On a measurement of attitudes toward hierarchy, called the “Power Distance Index,” Colombia scores high and the United States scores low. This means there’s a big difference with how each culture treats authority, which played a role in the 1990 crash. Seen in this light, the Colombian first officer thought he was conveying information clearly to the control tower while being respectful, but the American flight controllers would have expected a much more direct, urgent message to understand that the plane was in trouble.
The chapter ends by explaining the Korean Air crash in Guam from the perspective of speech patterns and the Power Distance Index. Like Colombia, Korea has a high score on the index. This resulted in copilots and navigators being afraid to call out problems when the captain was piloting the plane—exactly what happened in the Guam accident. In 2000, the airline brought in an aviation expert from the United States to help them overcome such difficulties and reduce their accident rate. It was successful, in part, because the expert made all the flight staff speak in English rather than Korean. This helped them shed the deferential identity of their native culture and be more open in communicating. The result was a sharp drop in crashes and accidents, and a safety record equal to any other airline by the mid-2000s.
These two chapters introduce the last element of Gladwell’s view of success: culture. The importance of culture is one of the themes of the book, and Gladwell presents his usual mix of case studies and research to illustrate its effect on success. First, in Chapter 6, he cites research that shows how a cultural trait can span many generations and thrive even when the original conditions that produced it have changed or disappeared altogether. The case studies of plane crashes in Chapter 7 then provide a backdrop for how culture acts on behavior. This is the longest chapter, as Gladwell includes several passages from cockpit recordings to show how mitigated speech and other communication issues led to accidents.
What proves Gladwell’s point is the story of how Korean Air turned their situation around in the early 2000s. After a 20-year track record of crashes that left the airline’s reputation in tatters, an American named David Greenberg was called in to help. Greenberg had experience working for Delta Air Lines, but Gladwell emphasizes that the fact he was not South Korean was his most important quality. As an outsider, he viewed the culture objectively and identified where it might be impeding safe travel. He focused on the communication between members of the flight crew, who had been speaking to each other in Korean, and instituted an English-only rule. They needed to master the intricacies of the language to communicate with flight control towers around the world and be clear about the meaning of what they said and heard.

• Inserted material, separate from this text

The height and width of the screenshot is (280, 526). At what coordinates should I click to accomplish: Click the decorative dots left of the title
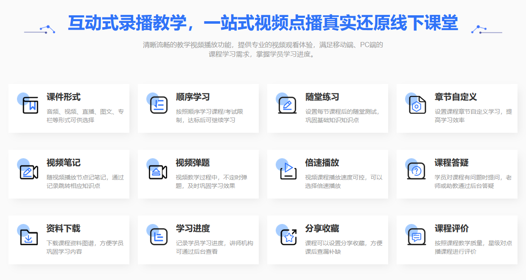[41, 29]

This language switch provided an even greater change, however. In short, “In English, they would be free of the sharply defined gradients of Korean hierarchy” (219). What makes this such strong evidence for Gladwell’s point is that Korean Air did not bring in new pilots to improve their safety record; they retained the ones that had when the accident level was high. The pilots did not lack flying skills, but rather a cultural aspect of communication was getting in the way. Once this was essentially “swapped out” for a communication method from a different culture, the problem was fixed.